Objective 1:
Please write out the passage about the San Fernando executions from "Among the executions" to "about to die.", substituting "stoker" for "boilerman".

Text segment:
--- --- ---
This clearly illustrates the difficulties in identifying the deceased over three quarters of a century after they were buried, and in the case of Sr García Martínez it has been made possible only by the two rings bearing his name and that of his wife, which he was wearing on the index finger of his right hand. He was executed by firing squad for his political beliefs at 6.00 in the morning on 18th June 1940, after the war had ended but during a period of continuing reprisals and revenge killings throughout the country.
After Amede had found the rings they were able to identify Alberto by reference to a book compiled in 1992 by local San Fernando resident José Casado Montado, listing the executions carried out by Franco’s troops in the city, with the names of the victims including the local Mayor and his three children. Sr Casado had gleaned much of his information from another volume held in the main church of the town, where priests had secretly written down the details of all executions on the day when they occurred.
In order to consult this volume José Casado himself worked in secret, claiming that he was consulting the background of the brotherhoods which organize the Easter Week processions in San Fernando.
Among the executions he found was that of Alberto García Martínez, a 43-year-old corporal and boilerman on the ship “Almirante Valdés”, together with his address and the fact that he left a 9-year-old daughter and a 17-month-old son. Why the priests kept such a record is hard to guess; their only role in the executions was to take confession and offer Holy Communion to those who were about to die.
The Admiral Valdés was one of the navy ships which remained loyal to the Republic in the conflict, and it is known that it set sail from Cartagena on 5th March for Tunisia before sailing to Cádiz. Most probably the crew sailed to Tunisia to surrender, realizing that their cause was lost, and were hoodwinked into sailing on to Cádiz, where they were interned in the concentration camp of Rota.
18 crew on the vessel were from Cartagena and all were executed.
--- --- ---
Objective 2:
Copy the listing below exactly, from the line with "Given: Click the" to the line with "tap(631, 39)".

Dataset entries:
--- --- ---
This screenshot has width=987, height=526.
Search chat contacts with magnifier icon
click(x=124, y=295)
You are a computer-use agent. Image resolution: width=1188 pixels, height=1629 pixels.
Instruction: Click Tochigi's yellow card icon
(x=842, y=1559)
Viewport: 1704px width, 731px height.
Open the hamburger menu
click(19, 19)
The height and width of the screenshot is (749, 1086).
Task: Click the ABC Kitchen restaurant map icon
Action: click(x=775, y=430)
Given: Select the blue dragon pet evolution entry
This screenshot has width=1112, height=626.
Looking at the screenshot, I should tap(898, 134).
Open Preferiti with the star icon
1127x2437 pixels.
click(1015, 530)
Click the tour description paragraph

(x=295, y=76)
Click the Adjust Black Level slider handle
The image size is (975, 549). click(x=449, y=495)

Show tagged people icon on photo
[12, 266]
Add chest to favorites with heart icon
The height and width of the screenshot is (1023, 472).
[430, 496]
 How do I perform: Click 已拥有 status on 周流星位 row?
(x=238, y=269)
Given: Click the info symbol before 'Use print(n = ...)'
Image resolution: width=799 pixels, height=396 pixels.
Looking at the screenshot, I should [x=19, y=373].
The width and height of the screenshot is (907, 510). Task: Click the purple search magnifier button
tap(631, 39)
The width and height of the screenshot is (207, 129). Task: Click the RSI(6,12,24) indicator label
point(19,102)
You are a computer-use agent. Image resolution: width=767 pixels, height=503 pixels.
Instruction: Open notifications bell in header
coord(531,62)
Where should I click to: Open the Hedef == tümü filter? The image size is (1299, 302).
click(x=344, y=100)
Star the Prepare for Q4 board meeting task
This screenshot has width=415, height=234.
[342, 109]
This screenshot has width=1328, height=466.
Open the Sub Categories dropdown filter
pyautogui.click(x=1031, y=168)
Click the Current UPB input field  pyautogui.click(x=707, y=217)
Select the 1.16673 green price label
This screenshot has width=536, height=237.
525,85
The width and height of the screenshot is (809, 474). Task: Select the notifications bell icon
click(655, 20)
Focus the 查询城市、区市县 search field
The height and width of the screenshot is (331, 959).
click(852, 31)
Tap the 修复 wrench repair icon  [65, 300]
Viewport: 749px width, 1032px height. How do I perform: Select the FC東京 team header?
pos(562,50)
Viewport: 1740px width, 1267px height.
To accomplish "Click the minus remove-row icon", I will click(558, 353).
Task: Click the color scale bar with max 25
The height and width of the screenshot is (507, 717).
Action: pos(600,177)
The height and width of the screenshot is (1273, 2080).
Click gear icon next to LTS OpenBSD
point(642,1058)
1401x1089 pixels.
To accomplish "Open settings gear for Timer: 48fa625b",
--- --- ---
Complete response 1:
Among the executions he found was that of Alberto García Martínez, a 43-year-old corporal and stoker on the ship “Almirante Valdés”, together with his address and the fact that he left a 9-year-old daughter and a 17-month-old son. Why the priests kept such a record is hard to guess; their only role in the executions was to take confession and offer Holy Communion to those who were about to die.

Complete response 2:
Given: Click the info symbol before 'Use print(n = ...)'
Image resolution: width=799 pixels, height=396 pixels.
Looking at the screenshot, I should [x=19, y=373].
The width and height of the screenshot is (907, 510). Task: Click the purple search magnifier button
tap(631, 39)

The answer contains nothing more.